LIBSENSE (Library Support for Embedded NREN Services and E-infrastructure) is a research project which supports National Research and Education Networks (NRENs) in West and Central Africa to promote open science principles and develop infrastructure to support research at African universities and research institutions.
This has been achieved largely through engagement with academic librarians, who are professionals with the right skills to go beyond the purely technical aspects, and form communities which share best practices.
The co-founders of LIBSENSE, comprising Professor Pamela Abbott from the School of Information, Journalism and Communication, WACREN chief strategy officer, Mr Omo Oaiya, Chief Executive of COAR, Mrs Kathleen Shearer and Open Access Programme Manager at EIFL, Iryna Kuchma have driven the project to become a pioneer for introducing Open Science concepts and policies, such as open access publishing, in African countries. Compared to richer countries in other continents, African nations tend to compete less well in terms of research funding, publishing ability and access to academic networks. Concepts like open access publishing, which makes research papers available to anyone for free, help to counter these issues.
LIBSENSE partnered with UNESCO in 2020-21 to define its own position on the Recommendation on Open Science, highlighting inequities in research opportunities and making plans to overcome them. This encouraged several African governments to engage with and begin to implement the principles.

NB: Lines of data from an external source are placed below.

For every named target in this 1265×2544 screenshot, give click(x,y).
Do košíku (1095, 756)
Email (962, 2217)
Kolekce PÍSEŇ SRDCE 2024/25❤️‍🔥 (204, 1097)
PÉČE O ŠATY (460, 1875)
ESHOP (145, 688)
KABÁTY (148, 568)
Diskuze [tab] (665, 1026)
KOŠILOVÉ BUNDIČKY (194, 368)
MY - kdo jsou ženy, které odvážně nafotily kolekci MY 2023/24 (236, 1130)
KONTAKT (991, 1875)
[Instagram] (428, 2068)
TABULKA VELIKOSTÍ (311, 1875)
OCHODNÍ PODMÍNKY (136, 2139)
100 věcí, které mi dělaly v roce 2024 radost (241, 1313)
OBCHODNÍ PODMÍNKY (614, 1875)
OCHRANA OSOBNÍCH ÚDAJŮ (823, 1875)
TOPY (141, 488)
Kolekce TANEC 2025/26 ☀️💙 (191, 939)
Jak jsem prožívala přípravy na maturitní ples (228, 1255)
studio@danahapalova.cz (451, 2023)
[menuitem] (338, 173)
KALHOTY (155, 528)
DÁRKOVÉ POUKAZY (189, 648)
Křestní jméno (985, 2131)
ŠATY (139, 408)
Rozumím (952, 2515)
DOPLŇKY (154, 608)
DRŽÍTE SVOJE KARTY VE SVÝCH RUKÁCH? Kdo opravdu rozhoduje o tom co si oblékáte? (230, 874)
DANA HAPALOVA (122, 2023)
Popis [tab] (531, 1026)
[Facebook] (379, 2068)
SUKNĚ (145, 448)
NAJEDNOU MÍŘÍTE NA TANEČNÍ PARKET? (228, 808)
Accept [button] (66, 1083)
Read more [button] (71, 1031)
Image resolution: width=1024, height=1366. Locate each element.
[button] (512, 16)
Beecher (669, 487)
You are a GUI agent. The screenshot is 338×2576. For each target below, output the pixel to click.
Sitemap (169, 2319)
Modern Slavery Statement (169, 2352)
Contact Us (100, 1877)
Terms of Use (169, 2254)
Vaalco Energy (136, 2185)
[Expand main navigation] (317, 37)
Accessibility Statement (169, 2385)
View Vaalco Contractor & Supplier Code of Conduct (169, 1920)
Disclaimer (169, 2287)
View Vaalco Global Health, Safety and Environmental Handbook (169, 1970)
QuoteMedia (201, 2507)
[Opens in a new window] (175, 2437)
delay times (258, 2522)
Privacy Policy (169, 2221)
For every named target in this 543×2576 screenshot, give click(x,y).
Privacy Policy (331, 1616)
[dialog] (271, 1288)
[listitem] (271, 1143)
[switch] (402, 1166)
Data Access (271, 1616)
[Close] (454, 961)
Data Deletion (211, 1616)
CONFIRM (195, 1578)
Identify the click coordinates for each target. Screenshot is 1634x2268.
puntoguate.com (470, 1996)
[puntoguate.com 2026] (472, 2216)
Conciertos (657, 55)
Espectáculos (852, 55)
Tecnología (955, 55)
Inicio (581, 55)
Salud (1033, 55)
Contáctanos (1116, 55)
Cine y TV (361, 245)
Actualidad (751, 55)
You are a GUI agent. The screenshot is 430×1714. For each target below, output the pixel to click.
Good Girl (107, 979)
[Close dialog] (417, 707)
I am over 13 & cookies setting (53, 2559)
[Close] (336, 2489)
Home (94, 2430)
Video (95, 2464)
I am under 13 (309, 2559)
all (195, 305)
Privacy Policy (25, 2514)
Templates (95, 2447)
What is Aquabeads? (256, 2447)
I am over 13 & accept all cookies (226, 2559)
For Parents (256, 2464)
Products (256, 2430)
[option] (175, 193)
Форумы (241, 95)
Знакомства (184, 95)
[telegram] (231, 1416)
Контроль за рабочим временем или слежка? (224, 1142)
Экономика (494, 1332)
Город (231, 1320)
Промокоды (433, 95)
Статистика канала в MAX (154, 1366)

Pamela Abbott, Professor of Information Systems, said: ”LIBSENSE is trying to address an intractable systemic problem around inequality of participation in global academic scholarship, which means African researchers are often excluded from research networks and research communities which would actually benefit from the knowledge that they could contribute.”
Pamela’s work in LIBSENSE has been funded by several grants from WACREN, facilitated by AfricaConnect, an EU-funded initiative to connect African research institutions to similar ones in Europe. The most recent of these was awarded in January 2026 to fund four years of developing and implementing sustainable action research frameworks to support ethical and responsible open research practices. Part of this work involves building the capacity of early career researchers (ECRs) to lead on-campus Open Science initiatives to improve research practices in their institutions. .
Pamela’s work is also in the impact pipeline for the School and has received Faculty Knowledge Exchange funding to amplify the impact documented in an impact evidencing report published in 2025, in which LIBSENSE stakeholders highlighted how the project had influenced their work.
The KE funding will support a workshop and year-long mentoring programme in Nigeria for 30-plus Early Career Researchers, training and empowering them to form on-campus networks within their institutions to support Open Science principles on the ground.
LIBSENSE is funded by WACREN (West and Central African Research and Education Network).